The variables used in the model show that sociodemographic characteristics determine a level of smartphone dependency. However, the age and gender variables must be ruled out. For instance, Nikhita and collaboratives reported that female users had a higher prevalence60, while Matoza-Báez and colleagues61 showed a higher prevalence of male users. The age of more than 90% of our participants ranged between 18 and 32, and a more comprehensive range is required to discard age as an explanatory factor.

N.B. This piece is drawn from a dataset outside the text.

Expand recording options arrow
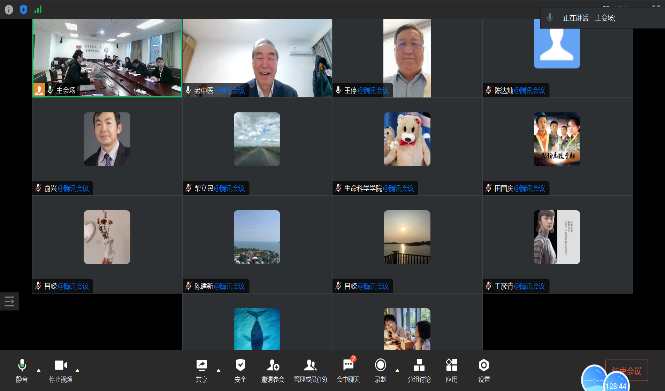This screenshot has height=391, width=665. click(x=397, y=370)

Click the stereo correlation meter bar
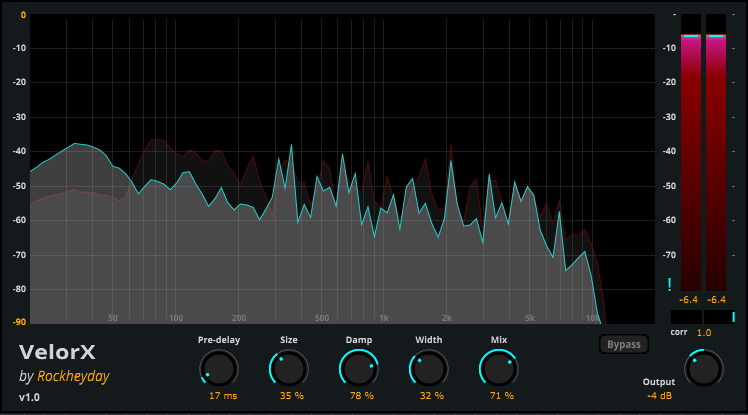703,318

This is a cross-sectional analysis, and longitudinal studies are required before establishing a cause-effect relationship. The inclusion and analysis of variables related to academic performance, mental health, and sleep disorders may be considered for future studies. Although the number of participants included in the present study is not trivial, the amount of data affects the training process of the models, and it remains an open problem to address in future studies, including deep learning techniques. Once risk factors and variables related to smartphone dependency are identified, it is essential to mention that strategies to reduce these risks and adverse effects are paramount for society. It should involve a multidisciplinary approach. Campaigns to raise awareness about the negative consequences of physical and mental health and how to address these problems or where people can find professional advice may constitute a relevant strategy to counteract the adverse impacts of overusing technology.

Conclusions

Smartphones are ubiquitous and part of our daily life. The adverse effects of excessive use of smartphones are concerning, as dependency is becoming a public health problem requiring special attention due to its consequences on physical and mental health. Machine learning helped identify several dependency factors while using a large number of independent variables. The support vector machine and random forest presented the highest prediction precision for smartphone dependency, obtained through the stratified-k-fold cross-validation technique. The variable selection is more critical than the choice of a specific model itself.

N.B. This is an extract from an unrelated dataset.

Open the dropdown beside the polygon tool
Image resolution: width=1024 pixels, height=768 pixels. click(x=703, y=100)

This study shows that self-reported information obtained using standardized questionnaires contains discriminative information to predict smartphone dependency using data-driven models. These results open doors for future studies aiming to reduce the adverse effects of overusing mobile devices. In many cases, a correct assessment of dependency levels and the corrective actions to be taken require the intervention of experienced health professionals. This is not always possible in the early stages, while late interventions can be costly and may bring adverse effects. Further research in this area is still required, as the perceptual and subjective nature of the information may hamper the potential of predictive models. For future work, it is necessary to introduce objective measures. Using electronics to measure physiological activity can add important information instead of subjective self-reported variables.